Exercise instructions:
Set each line of the data down exactly, please.

Stored data:
[Start of Attachment]

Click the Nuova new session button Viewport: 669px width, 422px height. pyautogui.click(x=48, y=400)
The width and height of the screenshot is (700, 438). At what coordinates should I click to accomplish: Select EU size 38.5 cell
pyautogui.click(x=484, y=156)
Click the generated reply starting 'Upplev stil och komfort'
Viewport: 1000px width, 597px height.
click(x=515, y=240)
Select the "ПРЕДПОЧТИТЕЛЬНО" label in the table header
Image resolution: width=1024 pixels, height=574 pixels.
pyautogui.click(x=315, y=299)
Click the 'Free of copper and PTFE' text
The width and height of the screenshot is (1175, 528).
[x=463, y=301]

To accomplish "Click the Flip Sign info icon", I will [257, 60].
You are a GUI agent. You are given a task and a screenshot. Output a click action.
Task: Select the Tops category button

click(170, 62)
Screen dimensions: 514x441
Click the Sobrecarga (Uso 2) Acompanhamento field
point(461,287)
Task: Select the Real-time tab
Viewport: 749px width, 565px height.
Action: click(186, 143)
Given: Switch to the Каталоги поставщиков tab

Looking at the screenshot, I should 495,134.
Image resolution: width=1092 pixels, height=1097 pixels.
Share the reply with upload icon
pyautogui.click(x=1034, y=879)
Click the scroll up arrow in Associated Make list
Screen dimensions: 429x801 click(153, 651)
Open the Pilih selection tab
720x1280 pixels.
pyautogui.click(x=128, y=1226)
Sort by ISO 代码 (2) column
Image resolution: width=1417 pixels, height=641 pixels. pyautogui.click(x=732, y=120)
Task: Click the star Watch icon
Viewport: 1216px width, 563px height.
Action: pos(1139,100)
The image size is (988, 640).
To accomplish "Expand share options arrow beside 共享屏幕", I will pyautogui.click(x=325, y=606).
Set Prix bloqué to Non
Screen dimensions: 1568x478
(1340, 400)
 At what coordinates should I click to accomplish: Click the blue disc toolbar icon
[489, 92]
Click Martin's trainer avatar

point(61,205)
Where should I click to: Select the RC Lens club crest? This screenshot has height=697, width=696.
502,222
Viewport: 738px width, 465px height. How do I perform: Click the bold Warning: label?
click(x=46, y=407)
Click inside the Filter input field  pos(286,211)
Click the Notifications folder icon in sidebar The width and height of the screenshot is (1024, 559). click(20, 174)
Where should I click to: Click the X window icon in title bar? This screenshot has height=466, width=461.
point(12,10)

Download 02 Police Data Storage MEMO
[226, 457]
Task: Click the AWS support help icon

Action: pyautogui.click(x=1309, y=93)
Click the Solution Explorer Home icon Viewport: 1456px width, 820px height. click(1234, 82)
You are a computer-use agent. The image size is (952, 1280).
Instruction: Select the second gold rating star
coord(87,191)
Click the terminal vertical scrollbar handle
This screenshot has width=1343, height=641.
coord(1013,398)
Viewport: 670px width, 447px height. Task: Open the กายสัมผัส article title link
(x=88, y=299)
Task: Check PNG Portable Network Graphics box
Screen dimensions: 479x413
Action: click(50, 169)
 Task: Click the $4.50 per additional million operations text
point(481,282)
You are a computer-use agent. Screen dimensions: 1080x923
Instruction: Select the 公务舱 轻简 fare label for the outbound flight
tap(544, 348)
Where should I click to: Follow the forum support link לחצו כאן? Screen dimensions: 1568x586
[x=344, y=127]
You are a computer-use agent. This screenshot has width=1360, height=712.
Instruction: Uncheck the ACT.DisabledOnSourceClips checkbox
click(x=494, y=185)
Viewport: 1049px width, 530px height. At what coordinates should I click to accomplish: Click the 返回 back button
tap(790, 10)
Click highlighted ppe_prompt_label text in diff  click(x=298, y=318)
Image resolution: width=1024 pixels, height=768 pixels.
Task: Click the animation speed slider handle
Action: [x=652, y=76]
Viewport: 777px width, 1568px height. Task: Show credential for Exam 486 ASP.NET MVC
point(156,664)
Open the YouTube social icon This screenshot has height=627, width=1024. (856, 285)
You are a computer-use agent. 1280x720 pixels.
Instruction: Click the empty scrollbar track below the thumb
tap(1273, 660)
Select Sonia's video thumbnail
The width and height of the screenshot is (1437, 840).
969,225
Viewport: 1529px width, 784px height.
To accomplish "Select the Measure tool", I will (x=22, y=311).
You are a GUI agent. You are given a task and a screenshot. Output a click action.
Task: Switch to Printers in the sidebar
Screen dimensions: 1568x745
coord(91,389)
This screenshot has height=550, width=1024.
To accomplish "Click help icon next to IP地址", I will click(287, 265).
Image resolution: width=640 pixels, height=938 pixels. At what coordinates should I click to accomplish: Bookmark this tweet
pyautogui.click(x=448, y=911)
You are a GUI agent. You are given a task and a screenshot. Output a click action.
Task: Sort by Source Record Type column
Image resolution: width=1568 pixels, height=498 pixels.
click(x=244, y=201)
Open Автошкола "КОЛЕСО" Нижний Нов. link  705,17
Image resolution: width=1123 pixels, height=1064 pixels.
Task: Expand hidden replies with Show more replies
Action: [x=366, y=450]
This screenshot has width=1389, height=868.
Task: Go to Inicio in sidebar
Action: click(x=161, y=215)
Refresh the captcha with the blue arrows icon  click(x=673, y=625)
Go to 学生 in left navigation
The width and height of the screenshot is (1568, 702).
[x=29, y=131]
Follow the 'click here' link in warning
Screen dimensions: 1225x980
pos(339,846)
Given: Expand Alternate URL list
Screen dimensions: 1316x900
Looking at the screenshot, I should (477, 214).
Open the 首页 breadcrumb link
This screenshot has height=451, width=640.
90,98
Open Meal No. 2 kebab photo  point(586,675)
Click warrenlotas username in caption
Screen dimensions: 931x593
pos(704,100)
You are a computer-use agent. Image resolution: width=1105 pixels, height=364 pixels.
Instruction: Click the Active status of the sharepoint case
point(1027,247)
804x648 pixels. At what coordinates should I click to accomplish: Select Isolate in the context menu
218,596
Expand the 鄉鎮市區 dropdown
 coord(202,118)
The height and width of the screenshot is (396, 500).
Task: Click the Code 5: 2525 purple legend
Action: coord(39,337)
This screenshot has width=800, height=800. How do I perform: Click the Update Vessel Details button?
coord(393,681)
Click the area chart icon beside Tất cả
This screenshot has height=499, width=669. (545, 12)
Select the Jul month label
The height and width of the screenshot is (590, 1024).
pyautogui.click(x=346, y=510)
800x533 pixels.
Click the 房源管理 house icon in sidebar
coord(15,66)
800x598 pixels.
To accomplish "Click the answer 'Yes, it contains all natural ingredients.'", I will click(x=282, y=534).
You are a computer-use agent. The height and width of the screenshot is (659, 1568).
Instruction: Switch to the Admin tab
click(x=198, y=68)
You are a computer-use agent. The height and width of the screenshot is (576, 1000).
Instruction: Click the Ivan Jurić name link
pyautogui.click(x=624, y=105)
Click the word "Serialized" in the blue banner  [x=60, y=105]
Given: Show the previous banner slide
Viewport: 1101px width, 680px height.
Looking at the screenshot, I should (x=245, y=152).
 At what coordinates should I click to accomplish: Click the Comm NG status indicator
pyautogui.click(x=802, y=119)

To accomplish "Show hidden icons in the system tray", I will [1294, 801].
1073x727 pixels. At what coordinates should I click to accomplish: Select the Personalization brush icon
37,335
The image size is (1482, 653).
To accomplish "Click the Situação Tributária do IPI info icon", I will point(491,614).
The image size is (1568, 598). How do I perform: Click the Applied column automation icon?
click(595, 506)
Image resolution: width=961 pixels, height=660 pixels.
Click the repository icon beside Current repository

[End of Attachment]

Task answer:
Click the Nuova new session button Viewport: 669px width, 422px height. pyautogui.click(x=48, y=400)
The width and height of the screenshot is (700, 438). At what coordinates should I click to accomplish: Select EU size 38.5 cell
pyautogui.click(x=484, y=156)
Click the generated reply starting 'Upplev stil och komfort'
Viewport: 1000px width, 597px height.
click(x=515, y=240)
Select the "ПРЕДПОЧТИТЕЛЬНО" label in the table header
Image resolution: width=1024 pixels, height=574 pixels.
pyautogui.click(x=315, y=299)
Click the 'Free of copper and PTFE' text
The width and height of the screenshot is (1175, 528).
[x=463, y=301]

To accomplish "Click the Flip Sign info icon", I will [257, 60].
You are a GUI agent. You are given a task and a screenshot. Output a click action.
Task: Select the Tops category button

click(170, 62)
Screen dimensions: 514x441
Click the Sobrecarga (Uso 2) Acompanhamento field
point(461,287)
Task: Select the Real-time tab
Viewport: 749px width, 565px height.
Action: click(186, 143)
Given: Switch to the Каталоги поставщиков tab

Looking at the screenshot, I should 495,134.
Image resolution: width=1092 pixels, height=1097 pixels.
Share the reply with upload icon
pyautogui.click(x=1034, y=879)
Click the scroll up arrow in Associated Make list
Screen dimensions: 429x801 click(153, 651)
Open the Pilih selection tab
720x1280 pixels.
pyautogui.click(x=128, y=1226)
Sort by ISO 代码 (2) column
Image resolution: width=1417 pixels, height=641 pixels. pyautogui.click(x=732, y=120)
Task: Click the star Watch icon
Viewport: 1216px width, 563px height.
Action: pos(1139,100)
The image size is (988, 640).
To accomplish "Expand share options arrow beside 共享屏幕", I will pyautogui.click(x=325, y=606).
Set Prix bloqué to Non
Screen dimensions: 1568x478
(1340, 400)
 At what coordinates should I click to accomplish: Click the blue disc toolbar icon
[489, 92]
Click Martin's trainer avatar

point(61,205)
Where should I click to: Select the RC Lens club crest? This screenshot has height=697, width=696.
502,222
Viewport: 738px width, 465px height. How do I perform: Click the bold Warning: label?
click(x=46, y=407)
Click inside the Filter input field  pos(286,211)
Click the Notifications folder icon in sidebar The width and height of the screenshot is (1024, 559). click(20, 174)
Where should I click to: Click the X window icon in title bar? This screenshot has height=466, width=461.
point(12,10)

Download 02 Police Data Storage MEMO
[226, 457]
Task: Click the AWS support help icon

Action: pyautogui.click(x=1309, y=93)
Click the Solution Explorer Home icon Viewport: 1456px width, 820px height. click(1234, 82)
You are a computer-use agent. The image size is (952, 1280).
Instruction: Select the second gold rating star
coord(87,191)
Click the terminal vertical scrollbar handle
This screenshot has width=1343, height=641.
coord(1013,398)
Viewport: 670px width, 447px height. Task: Open the กายสัมผัส article title link
(x=88, y=299)
Task: Check PNG Portable Network Graphics box
Screen dimensions: 479x413
Action: click(50, 169)
 Task: Click the $4.50 per additional million operations text
point(481,282)
You are a computer-use agent. Screen dimensions: 1080x923
Instruction: Select the 公务舱 轻简 fare label for the outbound flight
tap(544, 348)
Where should I click to: Follow the forum support link לחצו כאן? Screen dimensions: 1568x586
[x=344, y=127]
You are a computer-use agent. This screenshot has width=1360, height=712.
Instruction: Uncheck the ACT.DisabledOnSourceClips checkbox
click(x=494, y=185)
Viewport: 1049px width, 530px height. At what coordinates should I click to accomplish: Click the 返回 back button
tap(790, 10)
Click highlighted ppe_prompt_label text in diff  click(x=298, y=318)
Image resolution: width=1024 pixels, height=768 pixels.
Task: Click the animation speed slider handle
Action: [x=652, y=76]
Viewport: 777px width, 1568px height. Task: Show credential for Exam 486 ASP.NET MVC
point(156,664)
Open the YouTube social icon This screenshot has height=627, width=1024. (856, 285)
You are a computer-use agent. 1280x720 pixels.
Instruction: Click the empty scrollbar track below the thumb
tap(1273, 660)
Select Sonia's video thumbnail
The width and height of the screenshot is (1437, 840).
969,225
Viewport: 1529px width, 784px height.
To accomplish "Select the Measure tool", I will (x=22, y=311).
You are a GUI agent. You are given a task and a screenshot. Output a click action.
Task: Switch to Printers in the sidebar
Screen dimensions: 1568x745
coord(91,389)
This screenshot has height=550, width=1024.
To accomplish "Click help icon next to IP地址", I will click(287, 265).
Image resolution: width=640 pixels, height=938 pixels. At what coordinates should I click to accomplish: Bookmark this tweet
pyautogui.click(x=448, y=911)
You are a GUI agent. You are given a task and a screenshot. Output a click action.
Task: Sort by Source Record Type column
Image resolution: width=1568 pixels, height=498 pixels.
click(x=244, y=201)
Open Автошкола "КОЛЕСО" Нижний Нов. link  705,17
Image resolution: width=1123 pixels, height=1064 pixels.
Task: Expand hidden replies with Show more replies
Action: [x=366, y=450]
This screenshot has width=1389, height=868.
Task: Go to Inicio in sidebar
Action: click(x=161, y=215)
Refresh the captcha with the blue arrows icon  click(x=673, y=625)
Go to 学生 in left navigation
The width and height of the screenshot is (1568, 702).
[x=29, y=131]
Follow the 'click here' link in warning
Screen dimensions: 1225x980
pos(339,846)
Given: Expand Alternate URL list
Screen dimensions: 1316x900
Looking at the screenshot, I should (477, 214).
Open the 首页 breadcrumb link
This screenshot has height=451, width=640.
90,98
Open Meal No. 2 kebab photo  point(586,675)
Click warrenlotas username in caption
Screen dimensions: 931x593
pos(704,100)
You are a computer-use agent. Image resolution: width=1105 pixels, height=364 pixels.
Instruction: Click the Active status of the sharepoint case
point(1027,247)
804x648 pixels. At what coordinates should I click to accomplish: Select Isolate in the context menu
218,596
Expand the 鄉鎮市區 dropdown
 coord(202,118)
The height and width of the screenshot is (396, 500).
Task: Click the Code 5: 2525 purple legend
Action: coord(39,337)
This screenshot has width=800, height=800. How do I perform: Click the Update Vessel Details button?
coord(393,681)
Click the area chart icon beside Tất cả
This screenshot has height=499, width=669. (545, 12)
Select the Jul month label
The height and width of the screenshot is (590, 1024).
pyautogui.click(x=346, y=510)
800x533 pixels.
Click the 房源管理 house icon in sidebar
coord(15,66)
800x598 pixels.
To accomplish "Click the answer 'Yes, it contains all natural ingredients.'", I will click(x=282, y=534).
You are a computer-use agent. The height and width of the screenshot is (659, 1568).
Instruction: Switch to the Admin tab
click(x=198, y=68)
You are a computer-use agent. The height and width of the screenshot is (576, 1000).
Instruction: Click the Ivan Jurić name link
pyautogui.click(x=624, y=105)
Click the word "Serialized" in the blue banner  [x=60, y=105]
Given: Show the previous banner slide
Viewport: 1101px width, 680px height.
Looking at the screenshot, I should (x=245, y=152).
 At what coordinates should I click to accomplish: Click the Comm NG status indicator
pyautogui.click(x=802, y=119)

To accomplish "Show hidden icons in the system tray", I will [1294, 801].
1073x727 pixels. At what coordinates should I click to accomplish: Select the Personalization brush icon
37,335
The image size is (1482, 653).
To accomplish "Click the Situação Tributária do IPI info icon", I will point(491,614).
The image size is (1568, 598). How do I perform: Click the Applied column automation icon?
click(595, 506)
Image resolution: width=961 pixels, height=660 pixels.
Click the repository icon beside Current repository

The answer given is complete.